Ranunculus, a little frog, because some species live near water.
Perennial. Open woods and rocky hillsides. New England, Ontario, Manitoba, south to North Carolina and Texas. Common in northern Ohio. April, May.
Thickened, fleshy-fibred.
Downy, generally low, six to twelve inches high.
Dark green, long-petioled, cleft into three to five divisions; divisions stalked (especially the terminal one), deeply lobed, and cleft; lobes oblong or linear.
Deep yellow, about an inch across.
Sepals five, spreading.
Saucer-shaped, of five obovate petals much longer than the sepals; each petal with a nectar-bearing pit and a scale at the base.
Many, yellow.
Many carpels, scarcely margined, tipped with a slender beak.
Globular head of akenes; akenes flat, slightly margined.

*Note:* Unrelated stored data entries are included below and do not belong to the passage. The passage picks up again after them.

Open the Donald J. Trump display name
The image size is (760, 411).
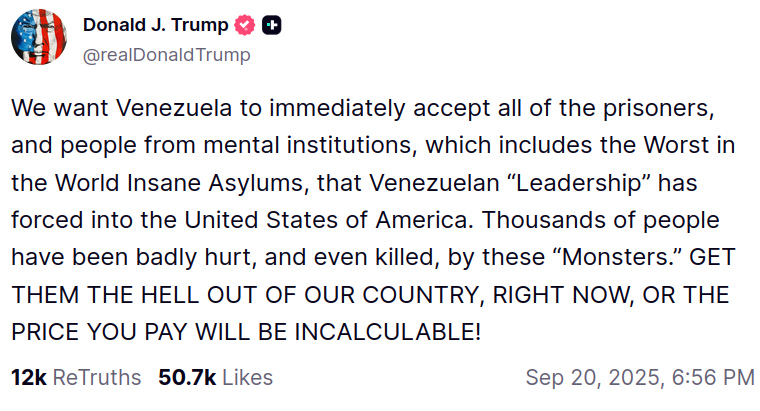(x=156, y=25)
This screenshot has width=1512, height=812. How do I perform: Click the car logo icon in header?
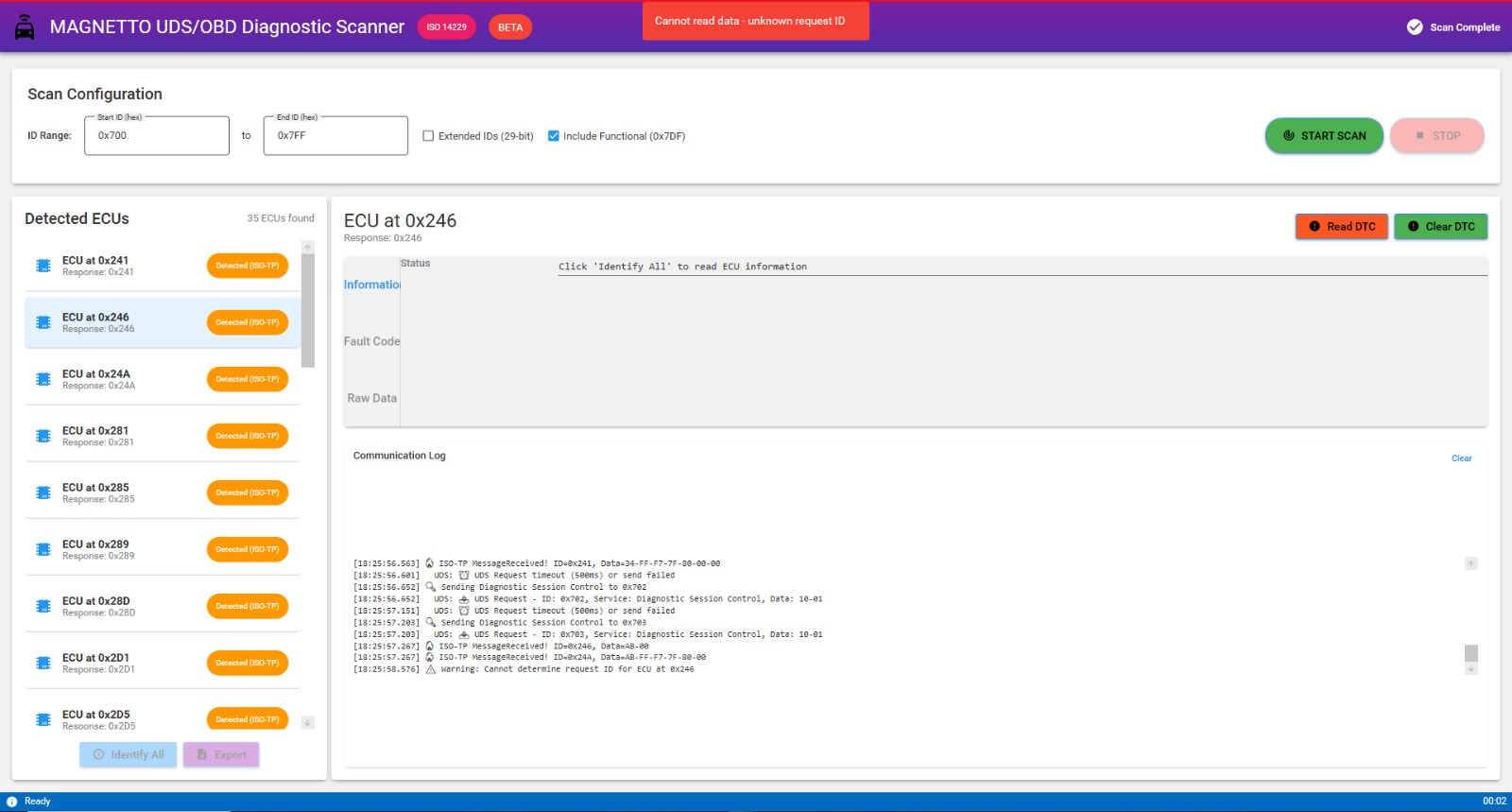(25, 27)
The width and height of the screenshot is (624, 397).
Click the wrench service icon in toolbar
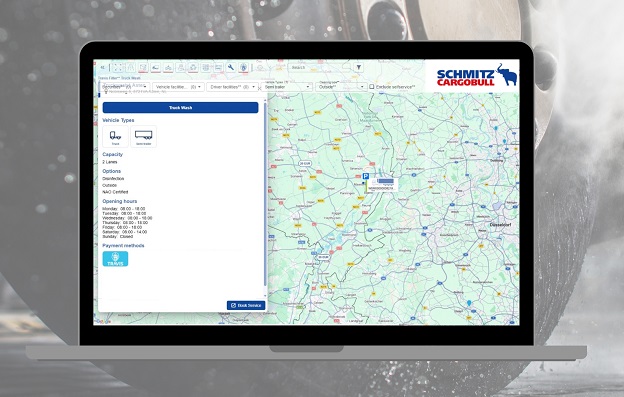pos(231,67)
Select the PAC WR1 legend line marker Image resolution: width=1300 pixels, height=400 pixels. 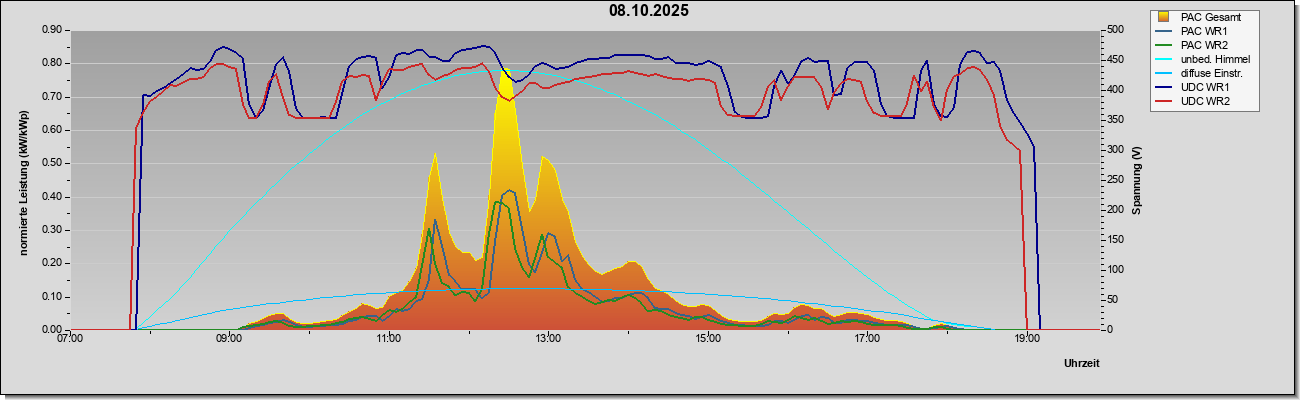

Pollinated by flies. Nectar-bearing. Stamens mature before the stigmas.
Leaf of Early Buttercup. Ranunculus fascicularis
This is our earliest Buttercup - a fine, silky-haired woodland species growing from six to twelve inches high and blooming in dry open woods among the early spring flowers.
So early a Buttercup possesses a personal charm, as if in its own person it represented the coming summer, as indeed it does. The leaves and stems rise from fleshy roots, which explains their ability to swing into the race so early.